A Polícia Civil do Rio de Janeiro participa, nesta segunda-feira (16/6), de uma operação interestadual contra integrantes de uma facção criminosa apontada como responsável por impor um regime de violência e controle territorial em comunidades de Salvador, na Bahia.
Batizada de Operação Gênesis, a ação tem como foco o cumprimento de mandados de prisão preventiva e de busca e apreensão contra suspeitos ligados ao grupo criminoso conhecido como “Tropa do Cote” ou “Tropa do CF”. As diligências ocorrem simultaneamente no Rio de Janeiro, na Bahia e em Santa Catarina.

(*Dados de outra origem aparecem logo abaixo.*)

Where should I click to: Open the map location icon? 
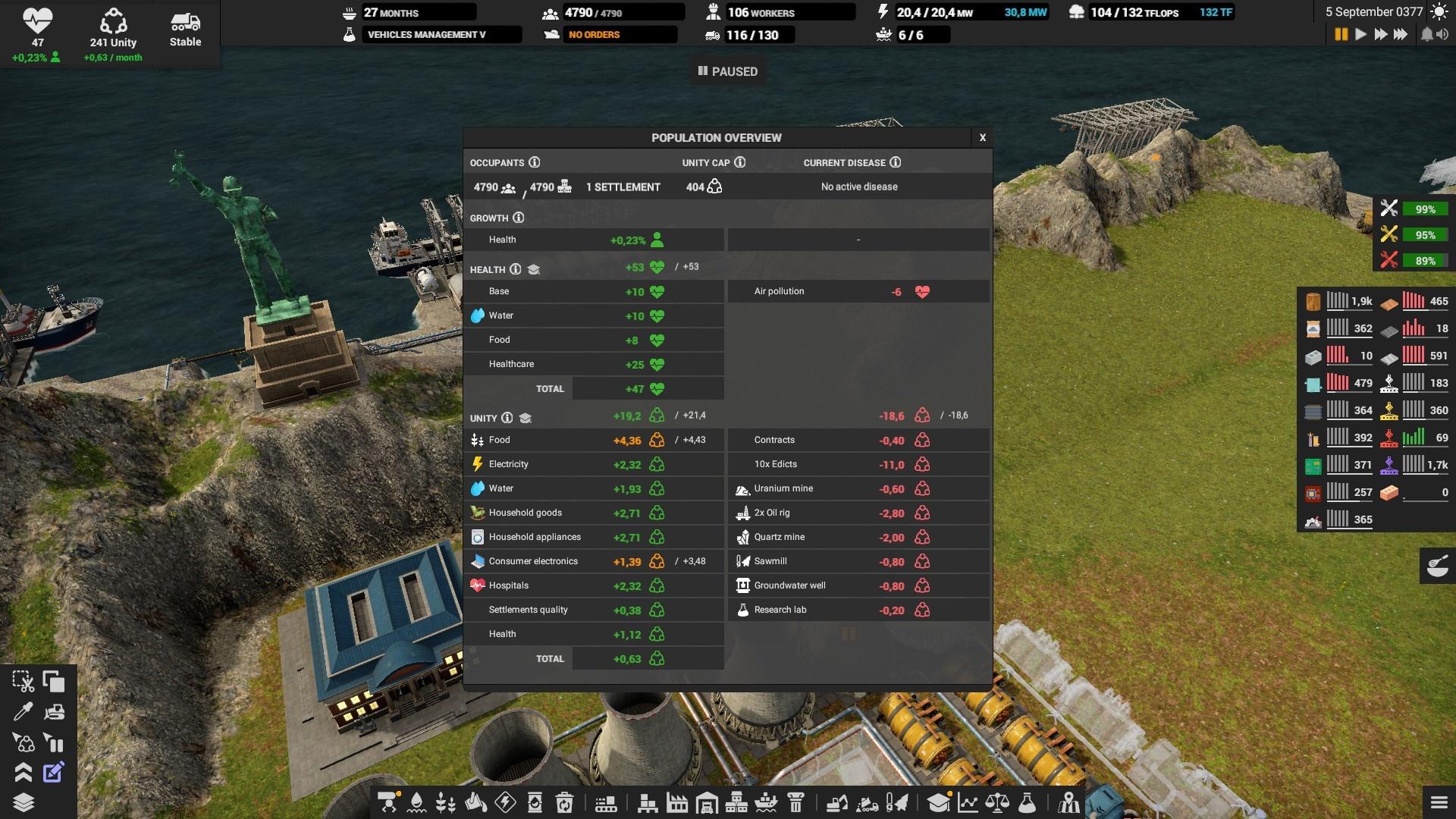tap(1069, 802)
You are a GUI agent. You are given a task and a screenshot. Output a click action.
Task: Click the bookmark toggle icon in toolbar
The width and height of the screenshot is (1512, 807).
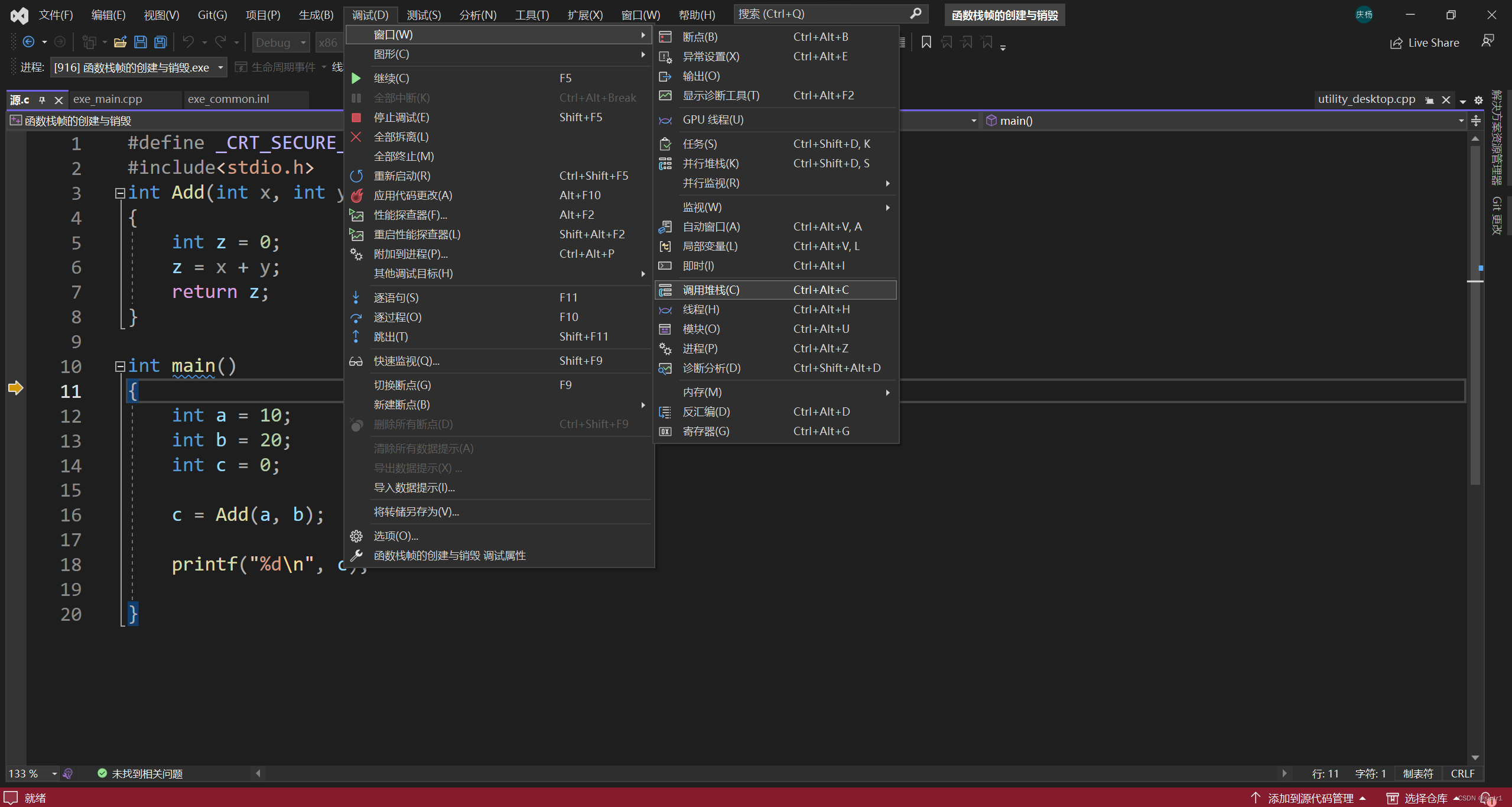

No território fluminense, policiais da Delegacia de Repressão às Ações Criminosas Organizadas e Inquéritos Especiais (Draco) cumprem mandados em endereços localizados nos municípios de Nova Iguaçu, na Baixada Fluminense, e Macaé, no Norte do estado.
Segundo as investigações, a organização criminosa consolidou um sistema paralelo de poder em comunidades da capital baiana. O grupo é acusado de utilizar armamento de grosso calibre para intimidar moradores, dificultar a atuação das forças de segurança e promover ataques contra facções rivais durante disputas por territórios.

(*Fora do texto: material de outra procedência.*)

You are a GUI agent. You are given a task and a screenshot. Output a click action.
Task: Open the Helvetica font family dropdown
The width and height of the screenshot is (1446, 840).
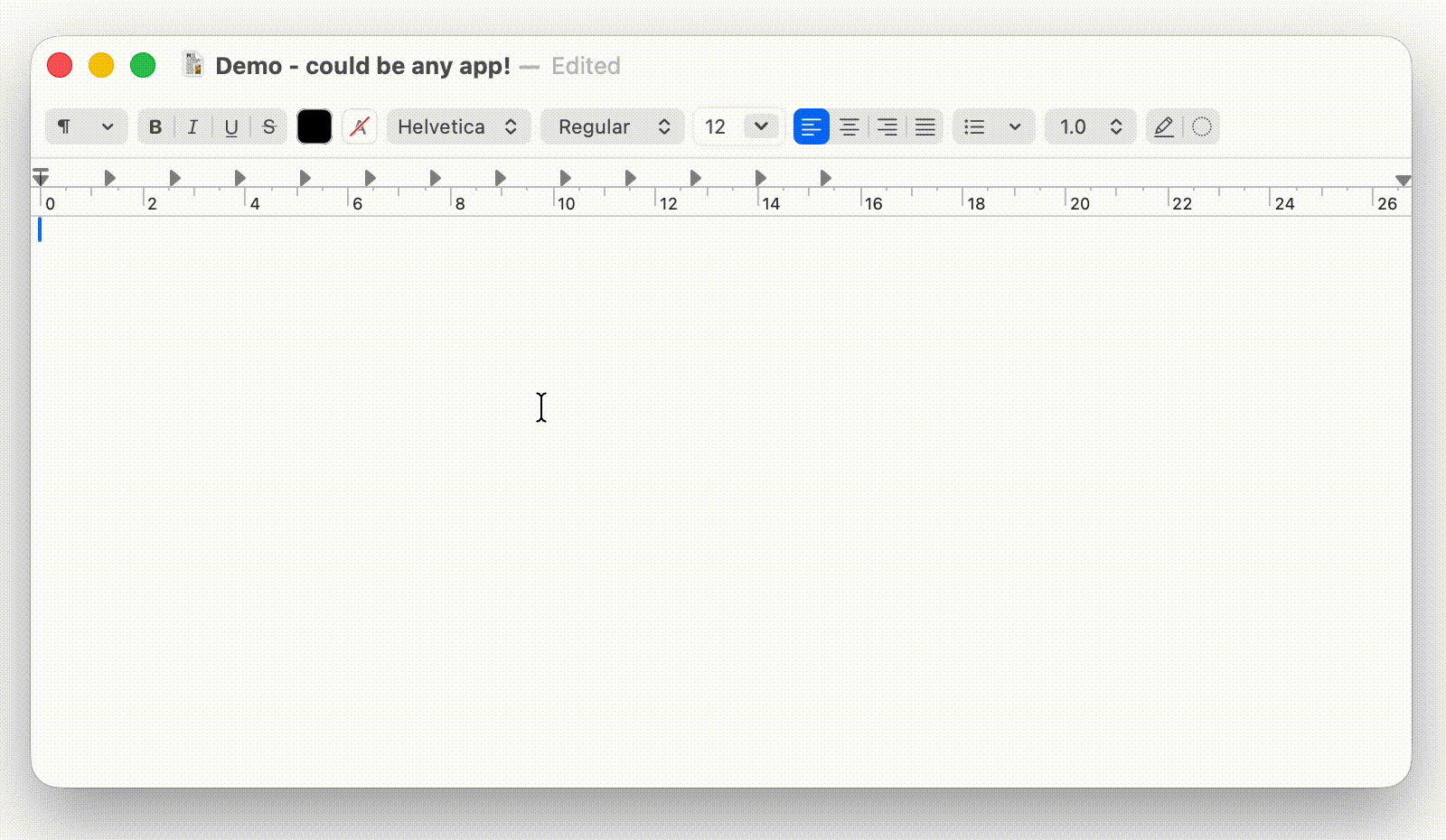(458, 126)
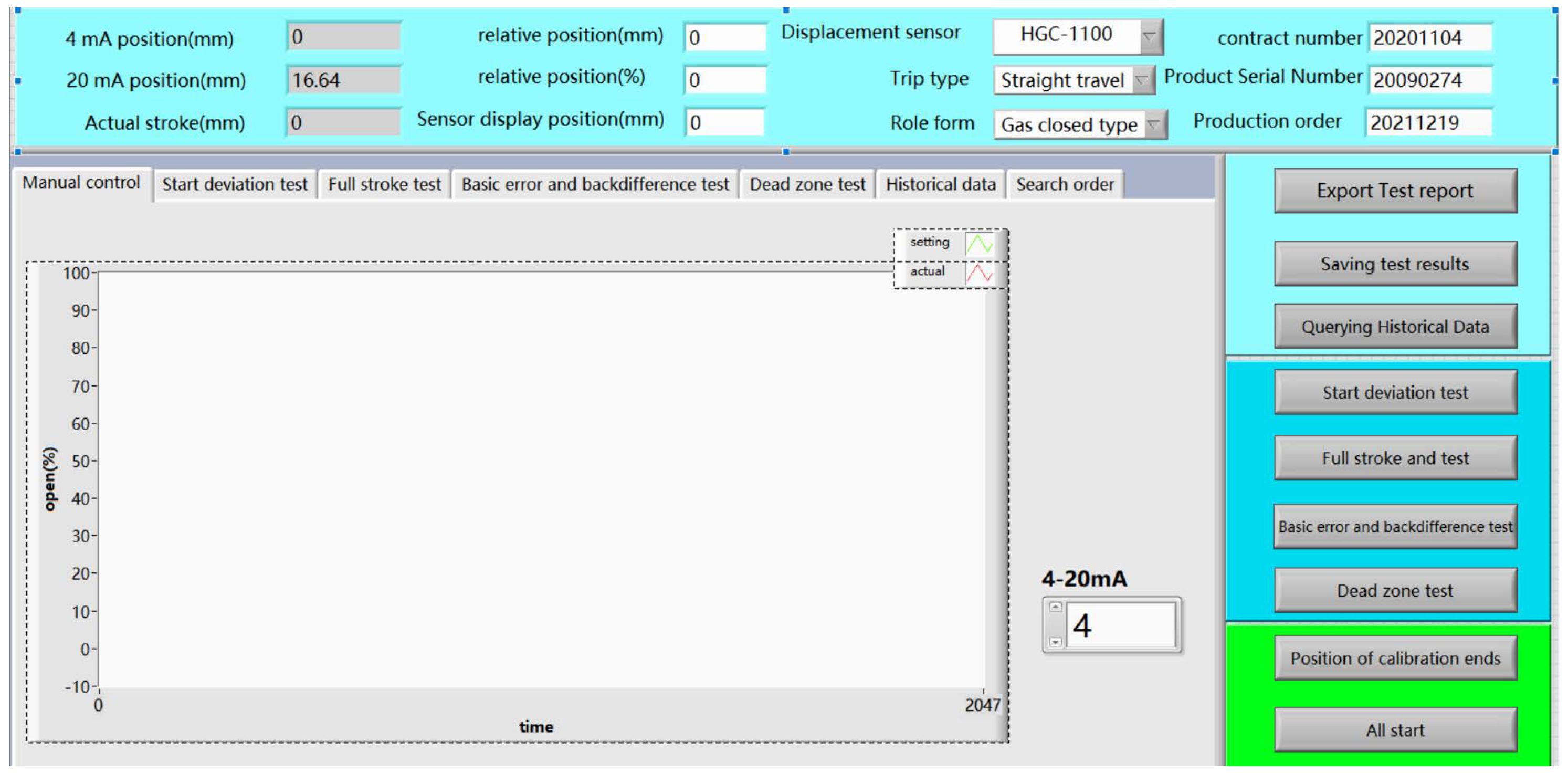The height and width of the screenshot is (773, 1568).
Task: Open the Full stroke test tab
Action: [x=384, y=184]
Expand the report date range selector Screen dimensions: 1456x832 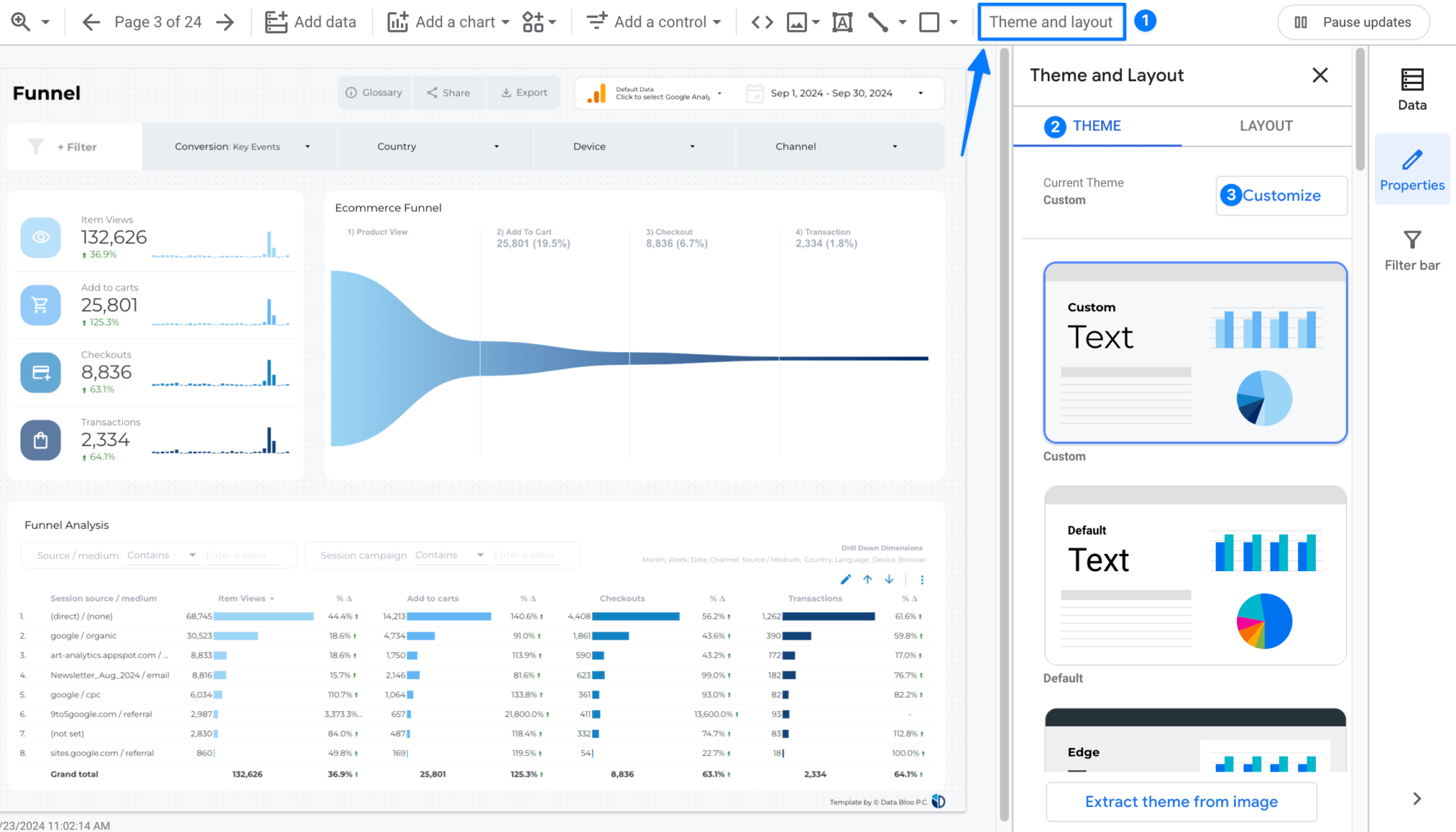point(920,92)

Os investigadores também atribuem à facção envolvimento em diversos homicídios relacionados à expansão e manutenção de áreas dominadas pelo grupo.
A Operação Gênesis é resultado de um desdobramento da Operação Saigon, que já havia atingido integrantes considerados estratégicos da organização. Apesar das ações anteriores, as apurações revelaram que a facção passou por um processo de reorganização interna para manter suas atividades criminosas.
De acordo com a polícia, o principal líder do grupo continuou exercendo influência sobre a estrutura criminosa, enquanto um homem de confiança assumiu a coordenação operacional das ações ilícitas.
As investigações ainda identificaram uma rede de operadores e foragidos espalhados por diferentes estados do país. Segundo os policiais, esse núcleo era responsável por garantir a continuidade dos negócios da facção, mesmo após as operações policiais realizadas nos últimos anos.
A Polícia Civil destaca que o compartilhamento de informações de inteligência entre as forças de segurança do Rio de Janeiro, da Bahia e de Santa Catarina foi fundamental para localizar integrantes da organização fora do estado de origem e enfraquecer a estrutura de apoio utilizada pelo grupo.